Cryptosporidium can be quite dangerous to patients with compromised immune systems. Alinia (nitazoxanide) is approved by the FDA for treatment of Cryptosporidium.

==Epidemiology==
The risk of acquiring infectious diarrhea in the wilderness arises from inadvertent ingestion of pathogens. Various studies have sought to estimate diarrhea attack rates among wilderness travelers, and results have ranged widely. The variation of diarrhea rate between studies may depend on the time of year, the location of the study, the length of time the hikers were in the wilderness,
the prevention methods used, and the study methodology.

The National Outdoor Leadership School (NOLS), which emphasizes strict hand-washing techniques, water disinfection and washing of common cooking utensils in their programs, reports that gastrointestinal illnesses occurred at a rate of only 0.26 per 1000 program days. In contrast, a survey of long-distance Appalachian Trail hikers found more than half the respondents reported at least one episode of diarrhea that lasted an average of two days. (Infectious diarrhea may last longer than an average of two days; certain forms of non-infectious diarrhea, caused by diet change etc., can be of very brief duration). Analysis of this survey found occurrence of diarrhea was positively associated with the duration of exposure in the wilderness. During any given four-week period, as many as 7.2% of Americans may experience some form of infectious or non-infectious diarrhea. A number of behaviors each individually reduced the incidence of diarrhea: treating water; routinely washing hands with soap and water after defecation and urination; cleaning cooking utensils with soap and warm water; and taking multi-vitamins.

A variety of pathogens can cause infectious diarrhea, and most cases among backpackers appear to be caused by bacteria from feces. A study at Grand Teton National Park found 69% of diarrhea affected visitors had no identifiable cause, that 23% had diarrhea due to Campylobacter and 8% of patients with diarrhea had giardiasis. Campylobacter enteritis occurred most frequently in young adults who had hiked in wilderness areas and drunk untreated surface water in the week prior. Another study tested 35 individuals before and after a trip to the Desolation Wilderness of California. Giardia cysts were found in fecal samples from two people after the trip, but they were asymptomatic. A third person was empirically treated for symptoms of giardiasis.

Fecal-oral transmission may be the most common vector for wilderness acquired diarrhea. There are differing opinions regarding the importance of routine disinfection of water during relatively brief backcountry visits.

===Backcountry water quality surveys===
Infection by fecal coliform bacteria, which indicate fecal pollution, are more common than giardiasis. Risks are highest in surface water near trails used by pack animals and cattle pastures.
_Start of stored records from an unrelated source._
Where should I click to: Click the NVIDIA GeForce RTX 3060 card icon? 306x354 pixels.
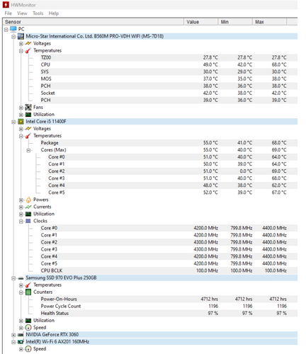[x=21, y=335]
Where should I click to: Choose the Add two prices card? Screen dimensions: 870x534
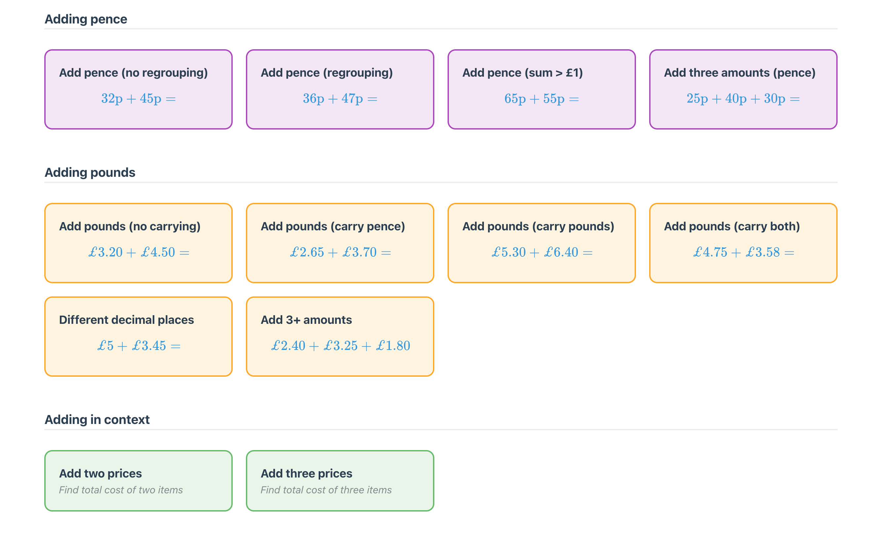[x=138, y=480]
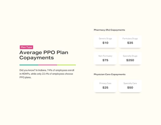Click the pink Plan Type badge
Image resolution: width=161 pixels, height=125 pixels.
[26, 47]
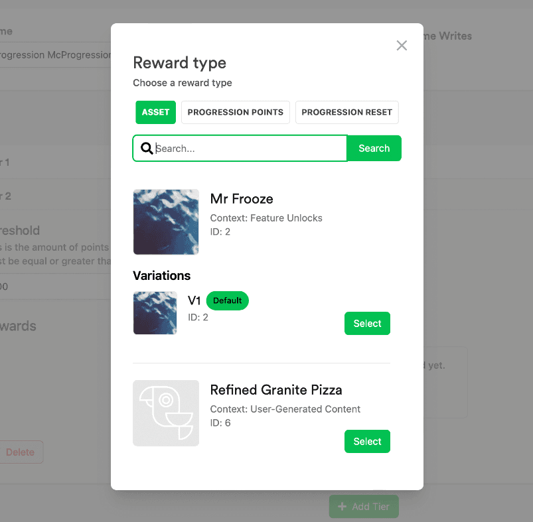This screenshot has width=533, height=522.
Task: Click the Add Tier button
Action: (364, 506)
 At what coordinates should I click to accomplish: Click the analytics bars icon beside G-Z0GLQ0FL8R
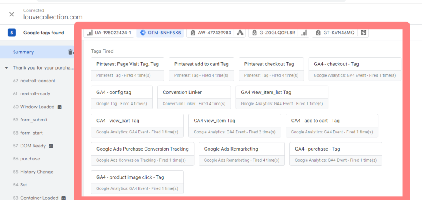(x=304, y=33)
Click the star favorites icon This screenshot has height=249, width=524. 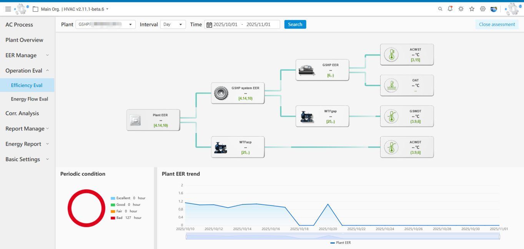(x=472, y=9)
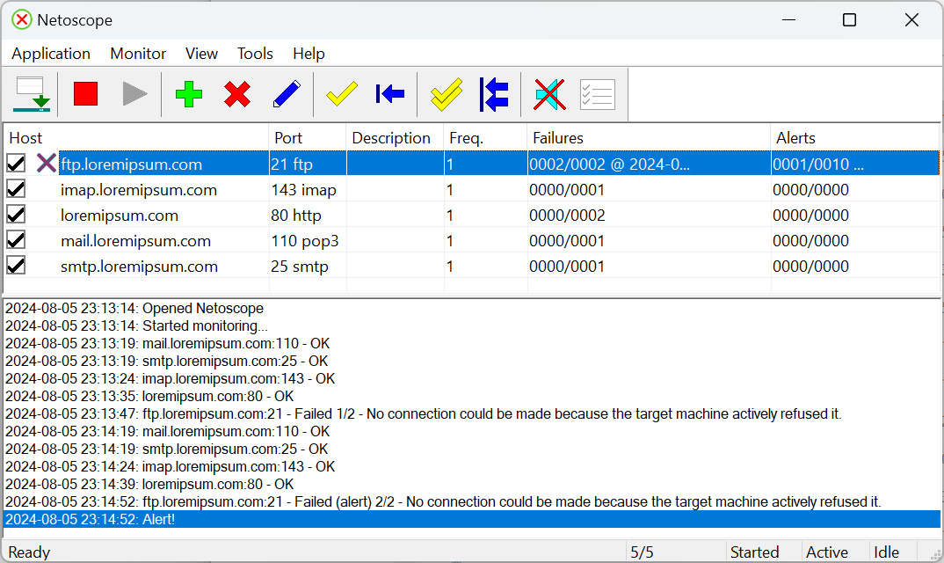
Task: Click the red Stop monitoring icon
Action: point(85,94)
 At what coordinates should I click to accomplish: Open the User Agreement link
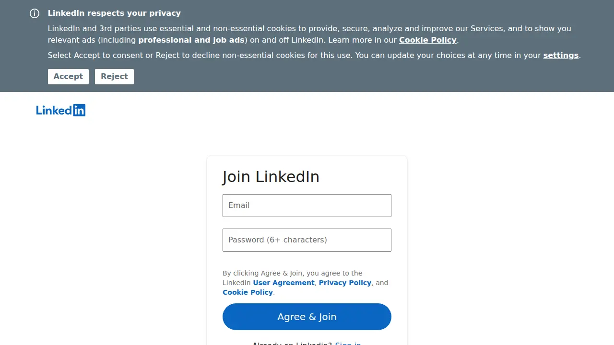[284, 283]
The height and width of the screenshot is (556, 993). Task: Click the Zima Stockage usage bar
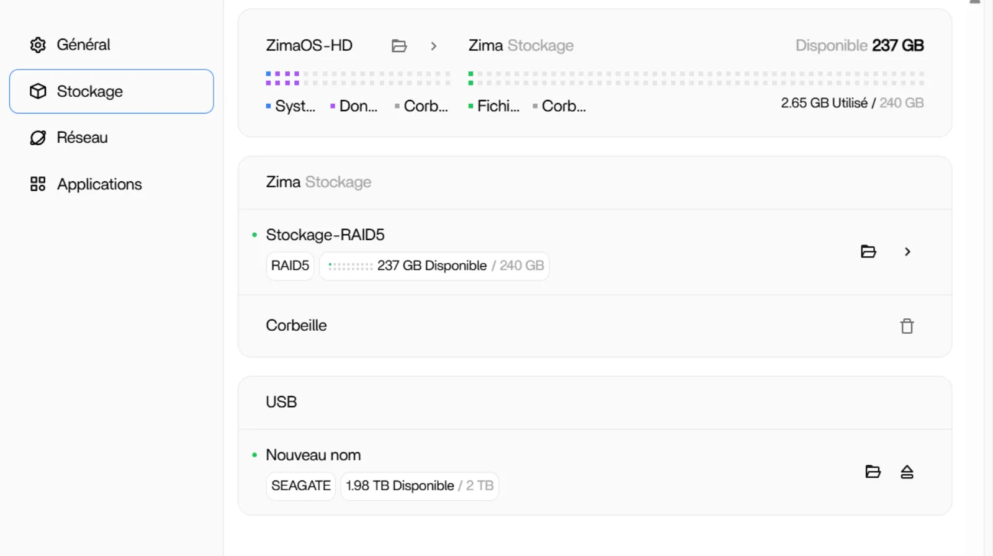[696, 78]
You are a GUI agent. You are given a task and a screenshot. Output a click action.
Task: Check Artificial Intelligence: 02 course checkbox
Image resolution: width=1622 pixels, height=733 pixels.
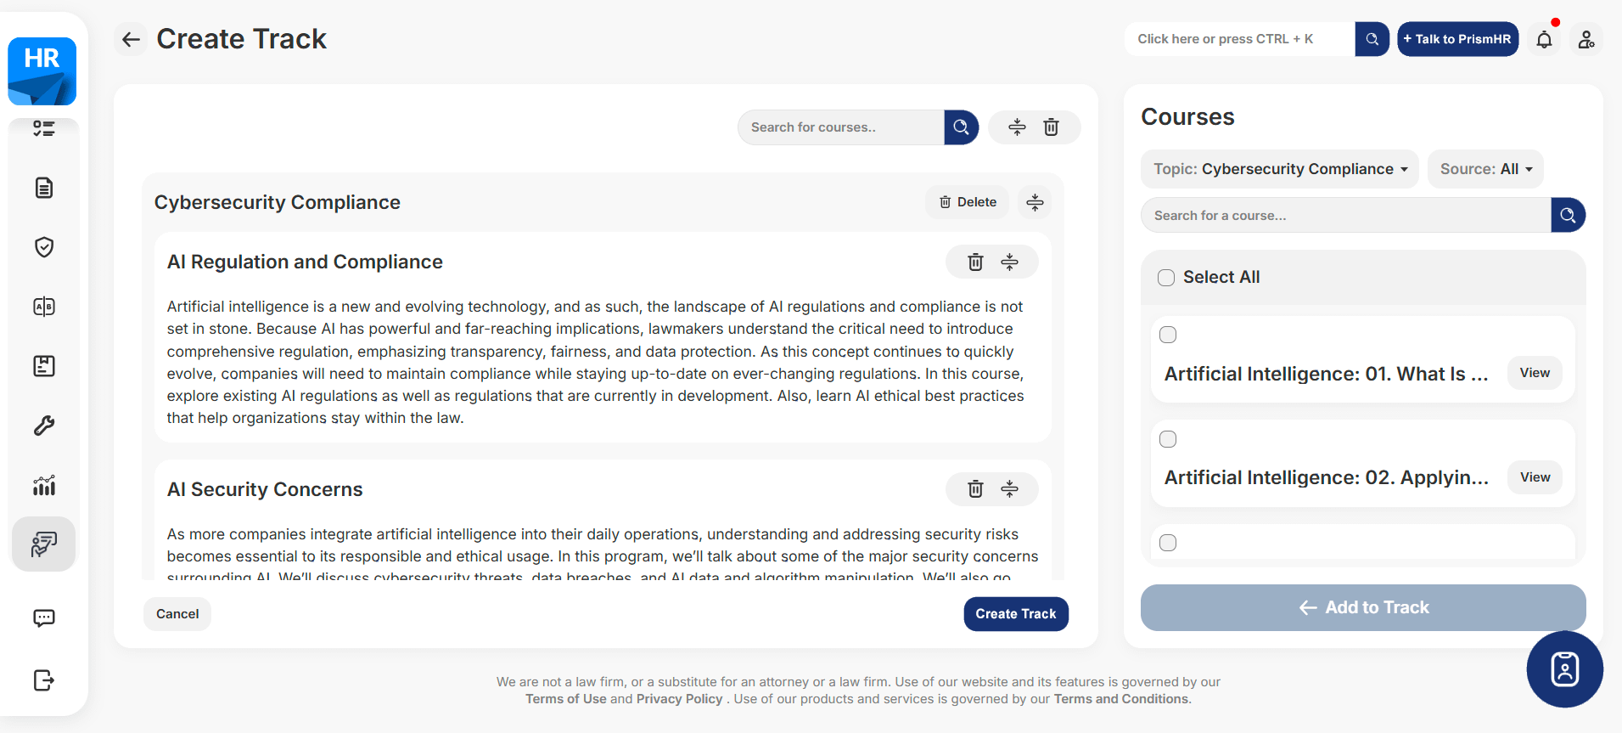(1168, 439)
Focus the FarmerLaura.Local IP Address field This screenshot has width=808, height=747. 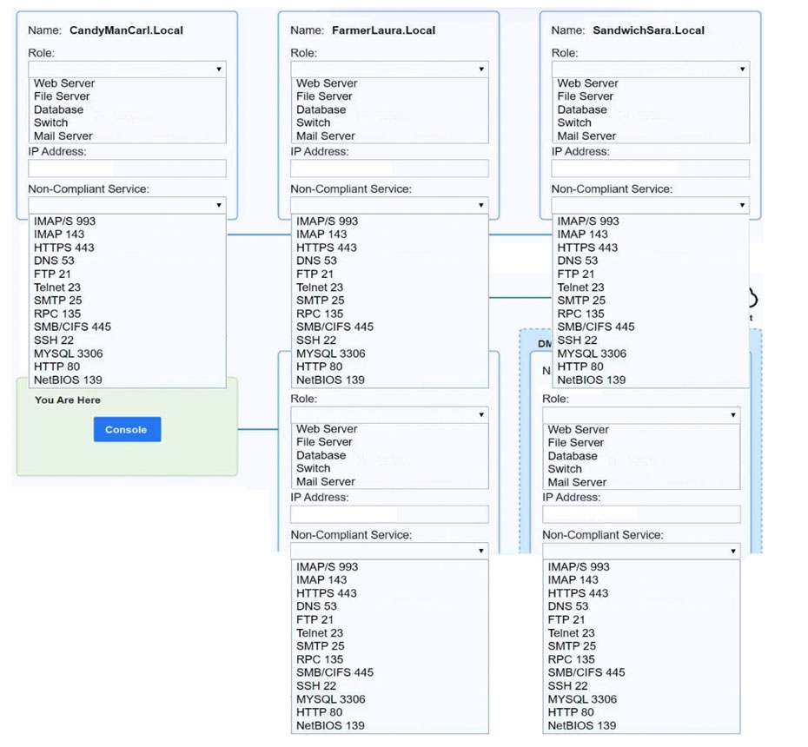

Most samples of backcountry water in the Desolation Wilderness in California have found very low or no Giardia cysts. The infectious dose of giardia, however, is very low, with about 2% chance of infection from a single cyst. Also, very few studies have addressed the issue of transient contamination. According to one researcher, the likely model for the risk of Giardia from wilderness water is pulse contamination, that is, a brief period of high cyst concentration from fecal contamination.

==Terminology==
Diarrhea acquired in the wilderness or other remote areas is typically a form of infectious diarrhea, itself classified as a type of secretory diarrhea. These are all considered forms of gastroenteritis. The term may be applied in various remote areas of non-tropical developed countries (U.S., Canada, western Europe, etc.), but is less applicable in developing countries, and in the tropics, because of the different pathogens that are most likely to cause infection.